|
|
|
|
|
by mavam
957 days ago
|
|
We want to achieve something similar with our pipelines [1] by making the beginning and the end of the pipeline symmetric, giving you this flow: 1. Acquire bytes (void → unstructured) 2. Parse bytes to events (unstructured → structured) 3. Transform events (structured → structured) 4. Print events (structured → unstructured) 5. Send bytes (unstructured → void) The "Publish" part is a combination of (4) and (5). Sometimes they are fused because not all APIs differentiate those steps. We're currently focusing on building blocks (engine, connectors, formats) as opposed to application-level integrations, so turnkey Reverse ETL is not near.
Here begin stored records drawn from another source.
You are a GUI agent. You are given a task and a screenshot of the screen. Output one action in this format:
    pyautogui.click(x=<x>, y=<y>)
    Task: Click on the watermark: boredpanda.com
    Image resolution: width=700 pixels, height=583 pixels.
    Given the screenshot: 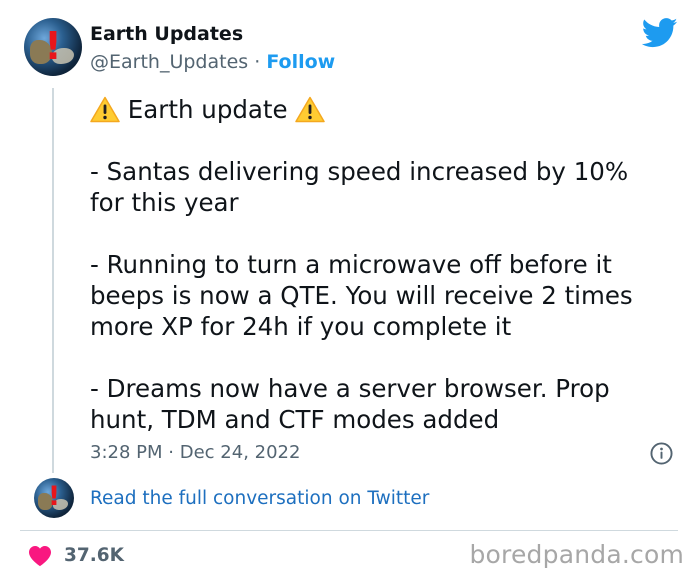 What is the action you would take?
    pyautogui.click(x=576, y=554)
    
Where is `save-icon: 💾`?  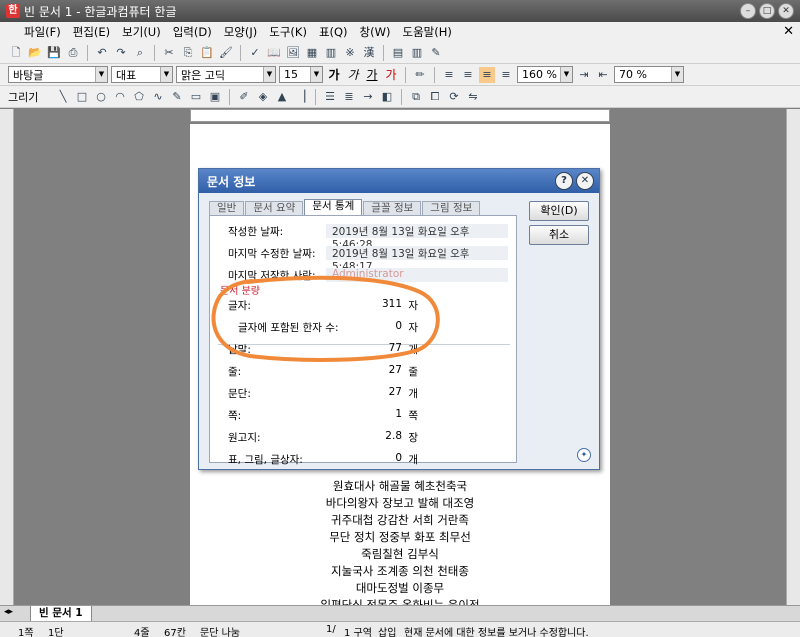
save-icon: 💾 is located at coordinates (54, 53).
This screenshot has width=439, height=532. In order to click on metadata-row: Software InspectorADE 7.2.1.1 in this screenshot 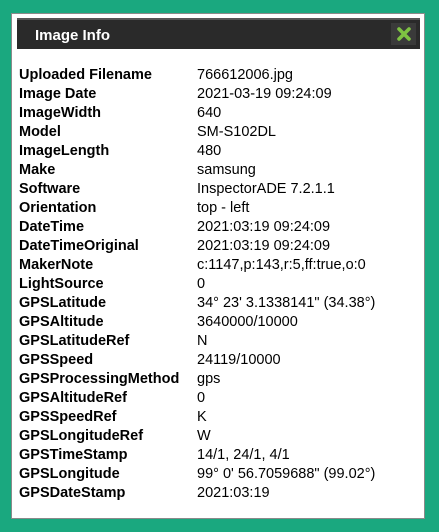, I will do `click(219, 190)`.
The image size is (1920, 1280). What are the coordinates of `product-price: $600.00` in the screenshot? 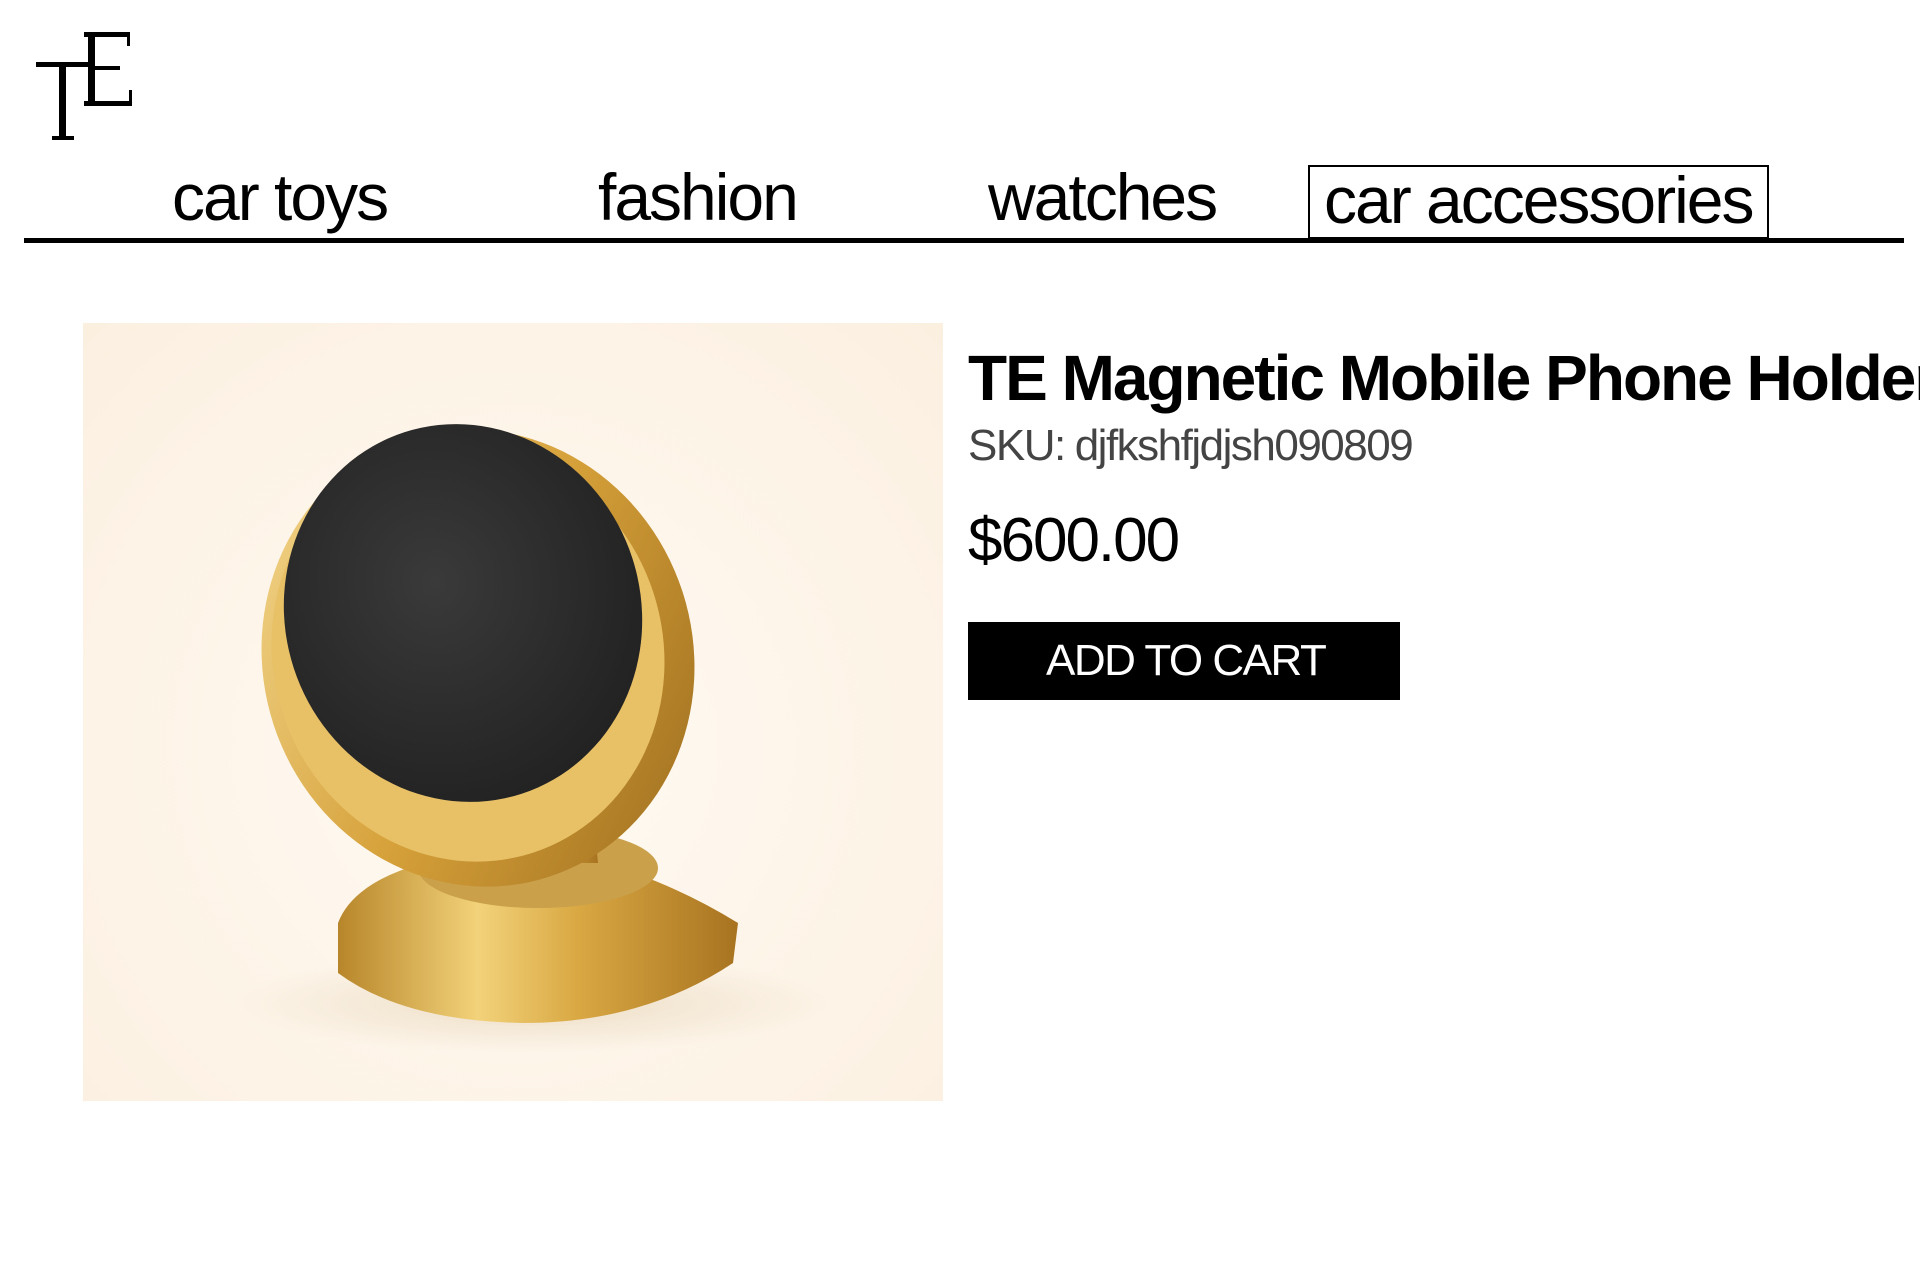 It's located at (1074, 540).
But the main point is that the symmetry reduces cognitive effort for the user, because they worked that muscle on the "E" side already and now just need to find the dual in the docs. [1] https://docs.tenzir.com/blog/five-design-principles-for-buil... |
|
The primitives of many of these ETL systems are structured tables (snowflake, parquet, pandas dataframes, whatever) and I don't think I'd ever choose bytes over structured tables. The unstructured parts of data systems I've worked on have always chewed up an outsize portion of labor with difficult to diagnose failure modes. The biggest cognitive effort win of reverse ETL solutions has been to make external systems and applications "speak table".